CONSIGNA A:
Cita textualmente todas las líneas del listado, sin omitir ninguna.

FRAGMENTO:
_ _ _ _

La obra ubica su trama en un ficticio país europeo de fines de la Segunda Guerra
Son pocas las cuadras que separan al Teatro San Martín, donde desde hace semanas se representa la obra “Las manos sucias” de Jean Paul Sartre, de Tribunales o de los ministerios de Desarrollo Nacional y de Trabajo, algunos de los puntos elegidos por la Unidad Piquetera para comenzar la gran movilización a Plaza de Mayo que tuvo lugar el 28 del mes pasado.
El apunte geográfico, que podría parecer aleatorio, tiene sus motivos.
Con diferentes coordenadas y orientaciones, tanto la marcha piquetera como la pieza teatral del autor existencialista ponen en cuestión la política que corresponde a la izquierda en tiempos de crisis social y turbulencias políticas.
La pieza en su tiempo
“Las manos sucias” ubica su trama en un ficticio país europeo en los años finales de la Segunda Guerra Mundial. Narrada en dos tiempos, sigue a Hugo Barine (encarnado en esta ocasión por Ramiro Delgado y Guido Botto Fiora), un intelectual de origen burgués que se ha incorporado a un movimiento antifascista ligado a los soviéticos y que desespera por “pasar a la acción”. El actual dirigente del partido, Hoederer (Daniel Hendler), promueve -ante la prevista derrota de los nazis- conformar un gobierno de coalición con la monarquía del país que congenió con el hitlerismo y un partido burgués-campesino rabiosamente anticomunista. Esta línea es vista por todo un sector del partido como una política de traición, motivo por el cual encargan a Hugo Barine inmiscuirse en el círculo interno de Hoederer para asesinarlo. Por la doble temporalidad sabemos de entrada que Barine efectivamente acometerá su misión, con lo que la obra ubicará su pregunta policial no tanto en el qué como en el cómo, así como en las implicaciones existenciales del accionar de cada personaje.

_ _ _ _

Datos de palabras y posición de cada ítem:
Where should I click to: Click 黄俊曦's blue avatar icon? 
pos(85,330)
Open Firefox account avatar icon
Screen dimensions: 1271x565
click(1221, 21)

_ _ _ _

CONSIGNA B:
Prosigue el artículo sobre «Las manos sucias» a partir de su última oración.

RESPUESTA ESCRITA A:
Where should I click to: Click 黄俊曦's blue avatar icon? 
pos(85,330)
Open Firefox account avatar icon
Screen dimensions: 1271x565
click(1221, 21)

RESPUESTA ESCRITA B:
Representada por primera vez en 1948, la obra -como recuerda en el programa la directora Eva Halac- fue en muchos casos interpretada como una denuncia del estalinismo. Motivos no faltaban: el PC francés, que había ganado en desprestigio por el breve pero funesto pacto de Stalin-Hitler y luego recompuesto su ascendente entre la clase obrera por su participación posterior en la resistencia antifascista, se había montado sobre esta influencia para integrar entre 1945 y 1947 el gobierno burgués de De Gaulle, como parte de una política internacional de la burocracia soviética para contener desenlaces revolucionarios tras la caída del Eje. La obra pone en escena una denuncia afín en la figura de Barine, que defiende una orientación revolucionaria y señala con acierto las consecuencias funestas y la debacle política que traería el planteo de conciliación de Hoederer.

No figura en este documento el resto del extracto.